她一直观察的都是画,倒是没怎么留意这个画框。
桑泱将画框翻转过来,仔细地找了找,才看到画框内侧边缘有一枚小小的钉子,银色的钉尖露在外头,钉子和画框交接处有一层暗红色的漆,比其他地方的漆颜色要深一点。
这画框制作得十分粗糙,有几个地方都脱漆了。
桑泱猜想应该是小舟小时候买的,买不了太好的画框,只能用这样粗制滥造的凑合。
她目光扫过,没放在心上,翻到正面继续琢磨。
但慢慢地,桑泱迟疑起来,那钉子十分隐蔽,她拿着这幅画这多次,都没有发现,如果不留神,会不会扎到手?就像她刚才那样。
桑泱翻到背面,目光落在钉子与画框交接的那个部分,如果这层暗红色的物质,不是漆呢?仔细地看,似乎也像血迹。

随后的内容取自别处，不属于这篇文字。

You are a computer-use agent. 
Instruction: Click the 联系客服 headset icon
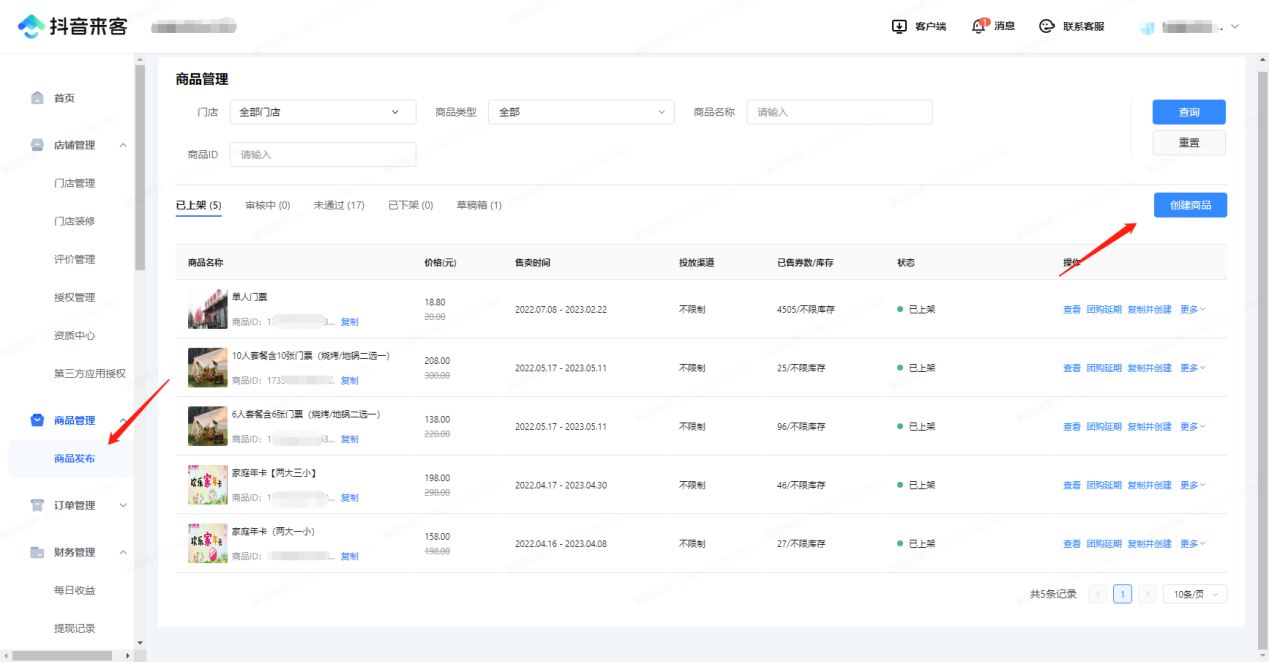pyautogui.click(x=1047, y=26)
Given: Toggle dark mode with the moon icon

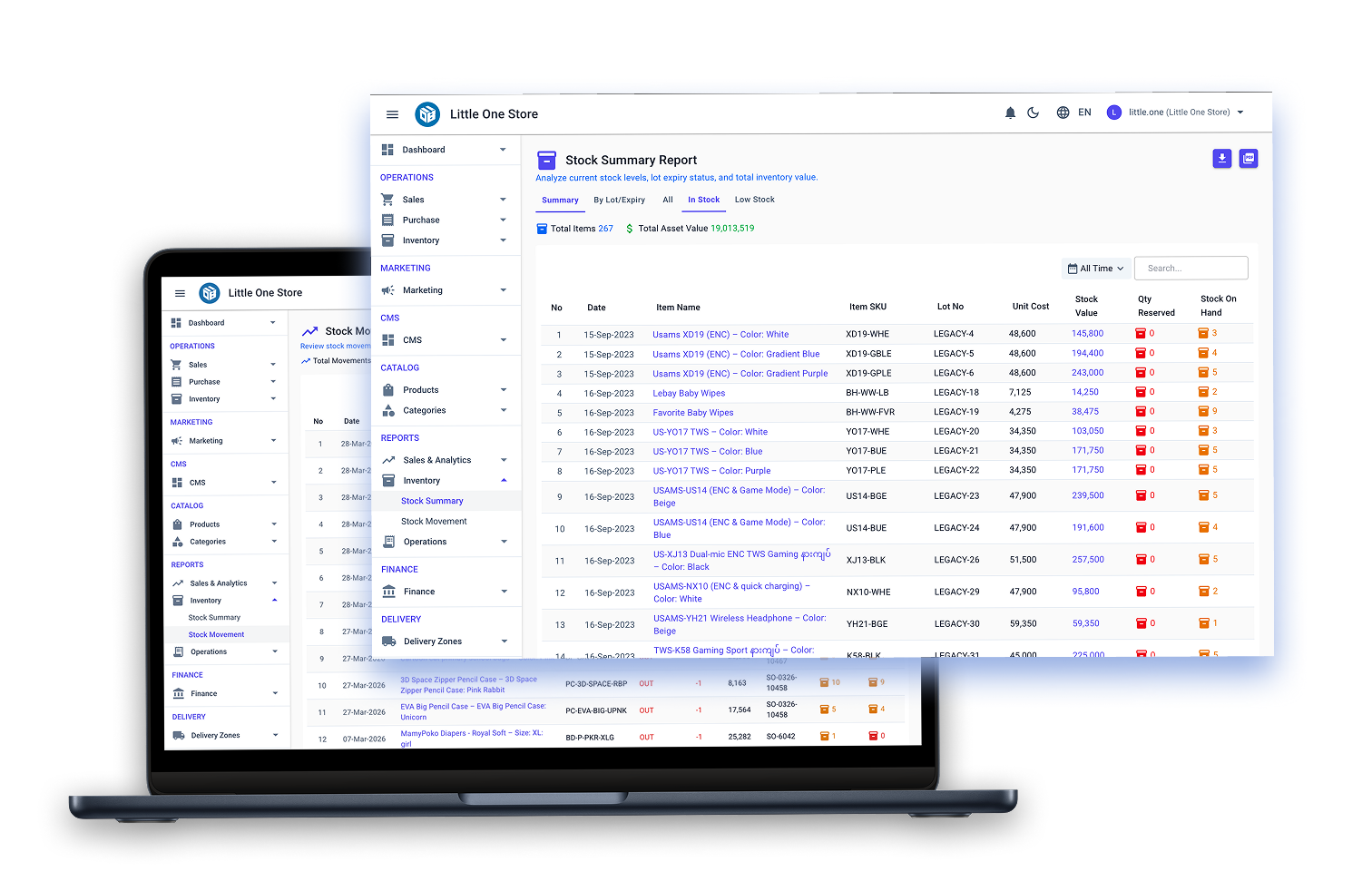Looking at the screenshot, I should coord(1034,112).
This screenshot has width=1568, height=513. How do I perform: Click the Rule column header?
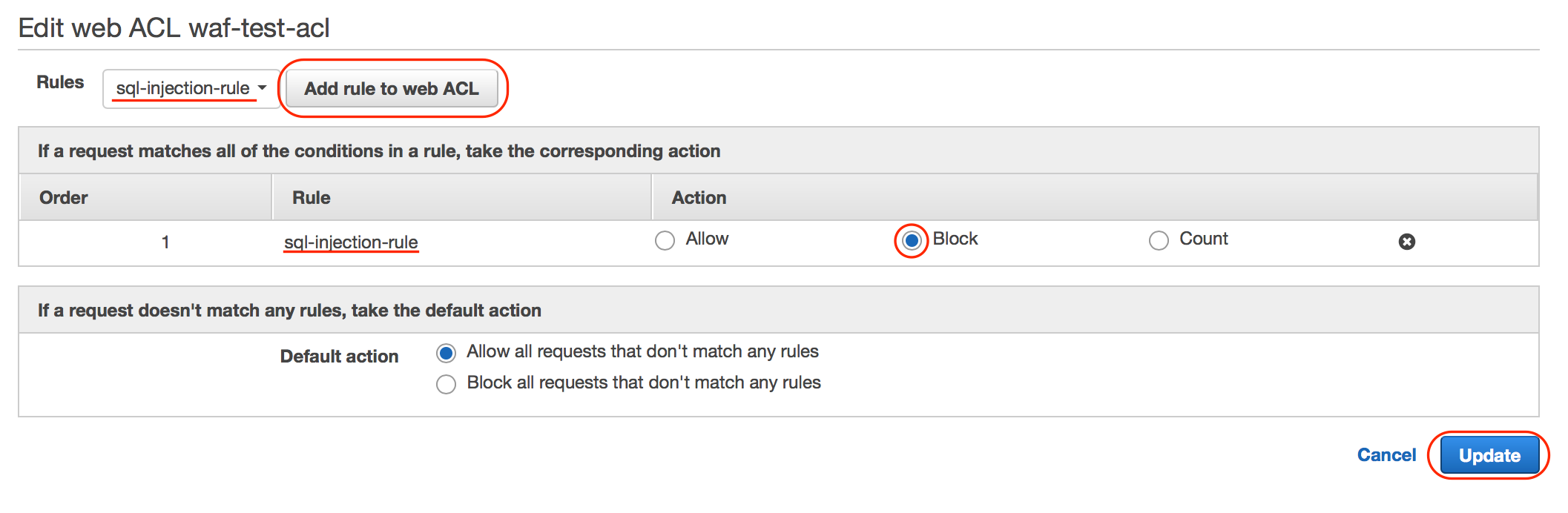[x=311, y=197]
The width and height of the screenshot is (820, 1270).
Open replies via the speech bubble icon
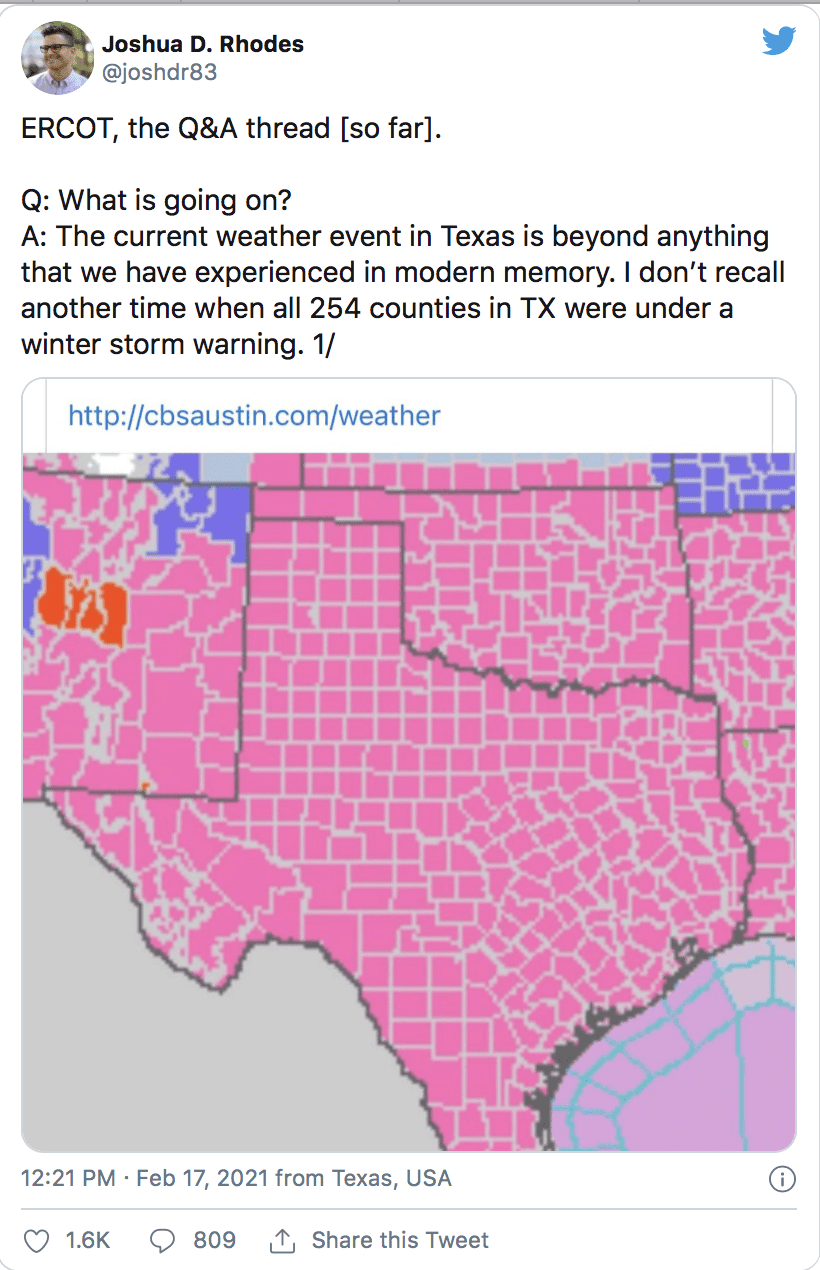pyautogui.click(x=163, y=1239)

她先低头嗅了嗅,没有什么气味,又用指尖去碰,那部分面积很少,只一点点。
桑泱不敢想当然,但她隐约觉得,她或许找到了问题的关键。
她将画摆到一边,即便此时心慌且急,放下画时,她还是格外小心,唯恐损坏一点。
她到外面,从放杂物的抽屉里找到一把陶瓷伸缩刀,看了看刀刃,然后回到画室,抽了一张干净光滑的白纸垫在底下,她用纤薄锋利的刀刃将钉子上那层分不清是血还是漆的物质刮下来,只有很少的一点,但应该足够了。

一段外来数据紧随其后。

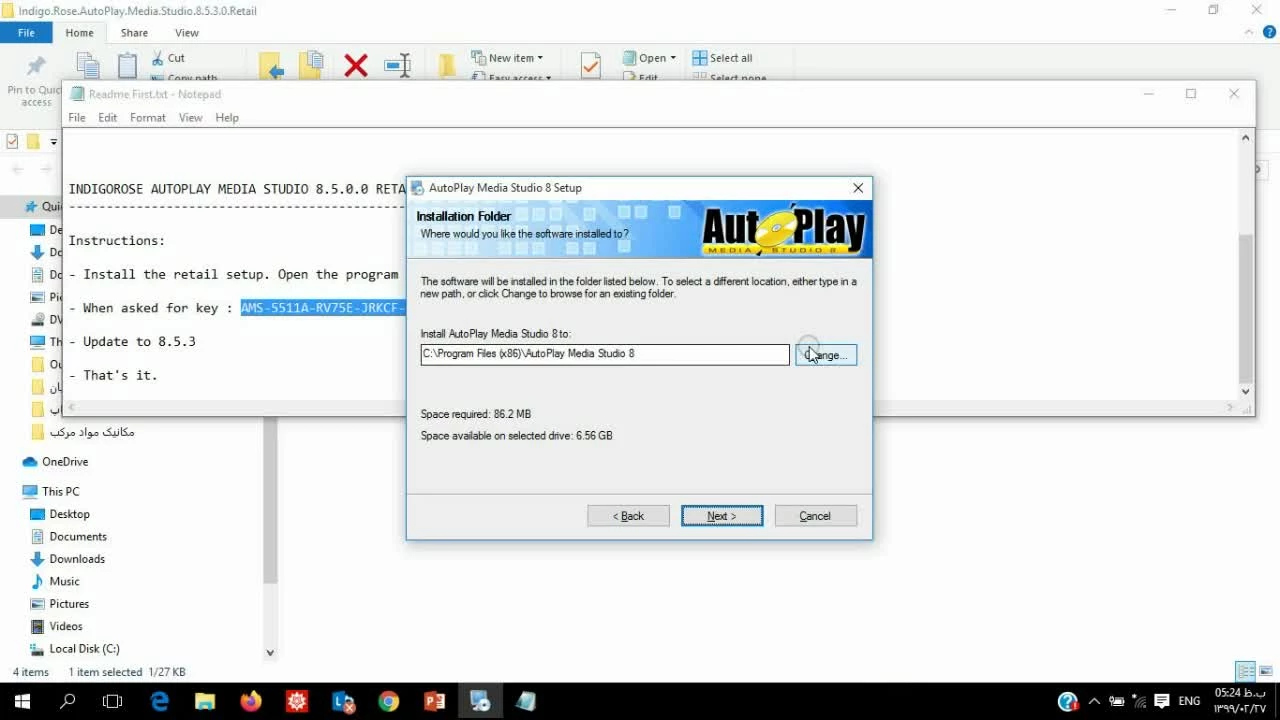Click the Next button in setup wizard
Image resolution: width=1280 pixels, height=720 pixels.
(722, 516)
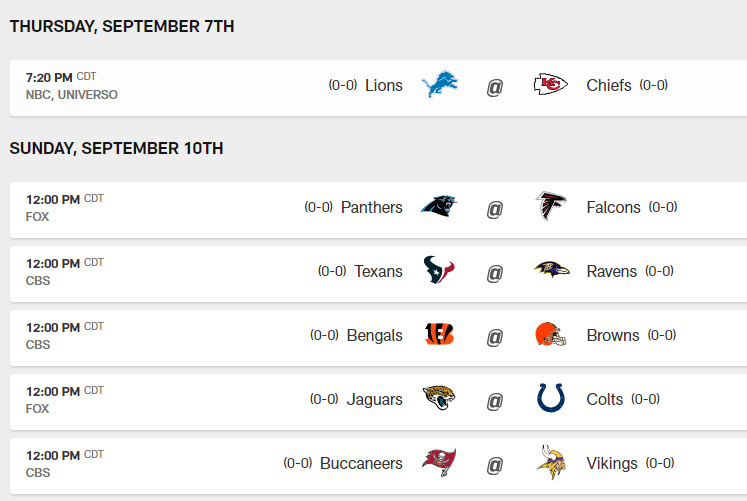Open the Lions team name link

(384, 86)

她好好地包起来,然后翻开通讯录,找到一名中途转专业做了法医的同学。
那位同学正好深夜加班,桑泱和她说好了以后,立即出门,马不停蹄地去了对方的工作位。
“什么事这么着急?”同学站在门口等她。
凌晨赶过来,肯定是很重要的事,她没多寒暄,直接领着桑泱往里走,快到实验室时,朝后伸出手说:“东西给我吧。”
“多谢。”桑泱把纸包交到她手里。
她不知道自己脸色既苍白憔悴又带着隐隐的希望振奋,嘴唇白得毫无血色,看上去就像疯魔了一般。
同学在门口停下来,看了看她的气色。
圈子就那么大,车祸里的有几具尸体还是她验的尸,当然听说了柏舟的事,她有心宽慰,又找不到合适的话,看着桑泱湛亮的仿佛溺水的人抓到稻草一般的希望,心里有些难受,最终说了一句:“是不是血迹验起来很快,你在外边等几分钟就好。”
桑泱点了下头:“好。”又说一次,“好。”
如她所言,确实很快,即便桑泱等得度秒如年,也没多难捱。很快,同学就走了出来,径直告诉她:“是血。”
是血。
桑泱神色凝滞,随即微微地有了笑意。
“桑泱。”同学叫了她一声。
桑泱看向她,目光聚焦到她身上。
同学其实也没什么好讲,毕竟,旁人再怎么关心,也都只是旁观者,感受不到那份切肤之痛。她想了想,还是从她知道的事情说起。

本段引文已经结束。